Why shouldn’t I dish out flyers?
Flyers, leaflets or promotion of products as an immediate solution is advertising. The online version is an advert in a discussion forum. Networking is not the right environment for an advert. It is prudent to have a promotion. It is great if you present details that highlight the benefits of what you do. Yet it is counter productive to do this in an environment where advertising is frowned upon. Networking is a form of permission marketing so you must get permission before marketing. Once you have done that it is OK to promote the benefits of what you do. But you must get permission first.
A good example of someone who has got it right is Graham. He visits network groups from time to time and is accepted with open arms. This is because he’s helpful and he’s taken the time to build relationships. When he hands out his leaflets they tell us a story about someone who had serious stress that he relieved. And he waits until he has permission before he hands out his leaflets.

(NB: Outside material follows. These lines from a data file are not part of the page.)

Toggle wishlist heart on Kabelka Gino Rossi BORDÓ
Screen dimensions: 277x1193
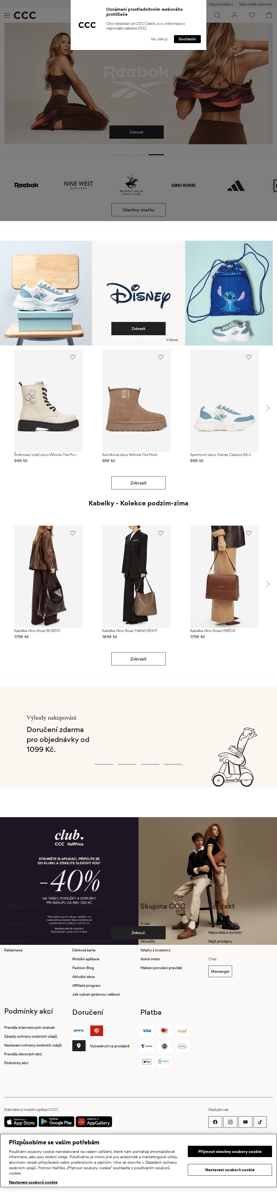pyautogui.click(x=72, y=533)
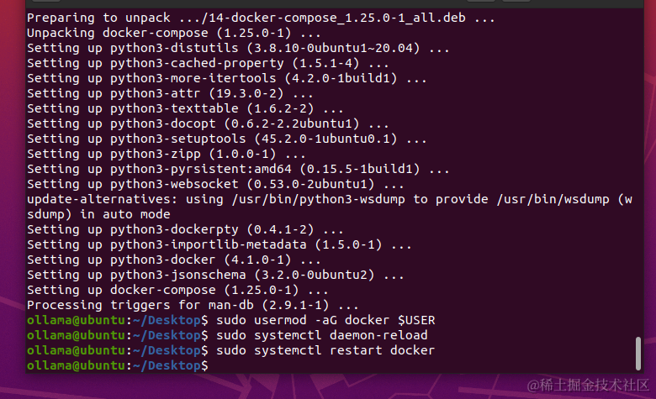Click the 'Preparing to unpack' line
This screenshot has height=399, width=656.
pos(261,18)
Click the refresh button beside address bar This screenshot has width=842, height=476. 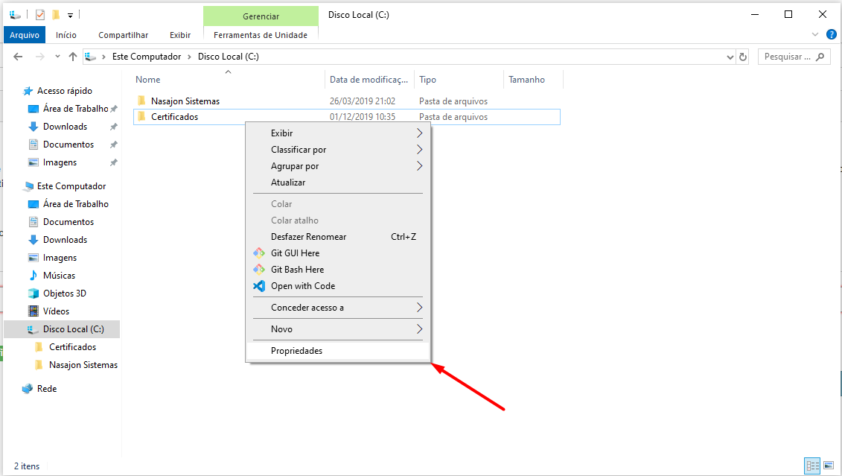point(743,57)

Why do networkers advertise when they should be engaging?
Because they want a quick win. To prove the point I’ll tell you a story. A child walks into school for the first time, shouts hello to everyone at once and says “My Dad is the chairman of the local football club. I can get a ticket for people that are nice to me”. The word you are looking for begins in W, yes a “wally” (Our cousins in the US can respond and let us know what their version of a wally is). Most people think she is arrogant, yet she’s probably just nervous and wants to make friends quickly. Perhaps people distributing flyers are looking for sales rather than mutually beneficial relationships?
Another child walks in a couple of days later, says hello to those that approach him and listens intently to what’s going on. When someone indicates that they are a big fan of the local club he tells them (quietly) he might be able to get them a ticket from time to time. The whole group will hear about his generosity in a short period of time. And they don’t know his Dad is the chairman. He knows that if he waits, is just “himself” people will grow to like him and relationships build from there. If you like this analogy take a peek at the Marshmallow Test post which highlights the difference between the two mentalities.

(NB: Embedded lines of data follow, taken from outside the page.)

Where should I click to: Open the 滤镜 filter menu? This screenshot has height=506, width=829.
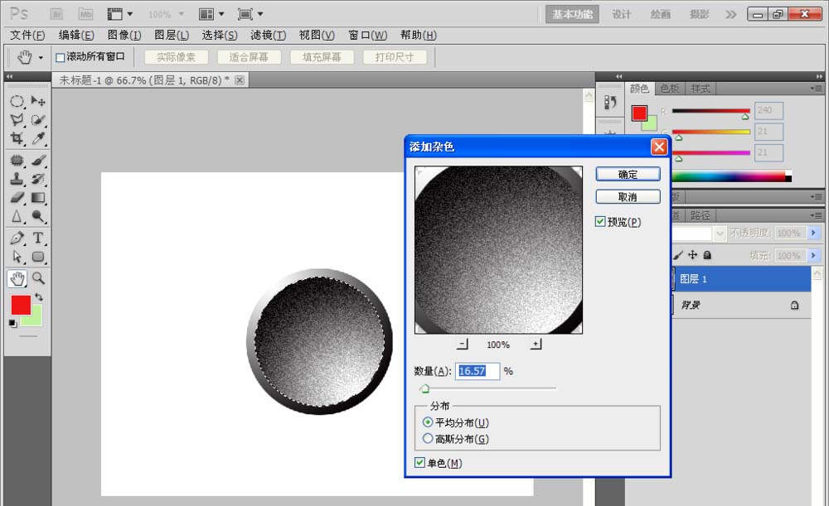(268, 35)
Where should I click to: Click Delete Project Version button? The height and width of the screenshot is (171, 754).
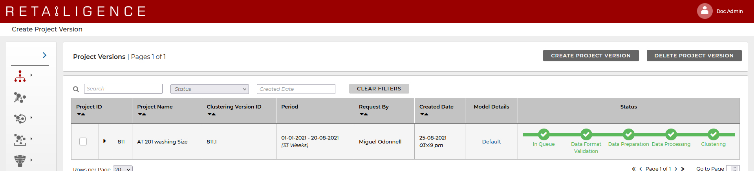pyautogui.click(x=694, y=55)
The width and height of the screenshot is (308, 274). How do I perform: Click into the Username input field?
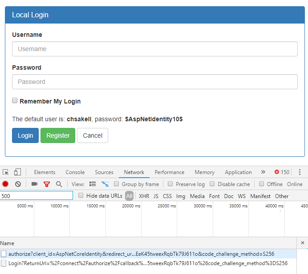point(154,49)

When can I use flyers when networking?
The short answer is when you have permission or when it directly addresses a concern that has been raised. Why annoy people you’ve just met. Surely, you would rather engage them? The difference is clear.
Another good example is Lucy who runs a magazine that’s great for those that want more business in Kensington. Lucy doesn’t expect people to read her literature. Instead she asks them to leave her magazine on buses and trains if we don’t have time read them. Lucy’s happy to do this because they are of sufficient quality to be read and collected by people who live or work in the area. They are a good read; packed with local information, education and fun. Lucy knows that most people will not want to advertise in her publication yet experience shows that they find their way into the hands of people that like the style of the magazine.
Wrap up: Networking is a form of permission marketing so advertising is OK if express permission has been granted. Leaving information is probably a waste of time and the resources spent producing it. It’s best to build relationships first.
Top Tip: If you meet someone that distributes flyers at events without permission tell them to hang around until the end as they can probably collect most of them. This may help them realise it’s a waste of time, effort and resource. The moderators in online groups will usually advise those that advertise not to do it again.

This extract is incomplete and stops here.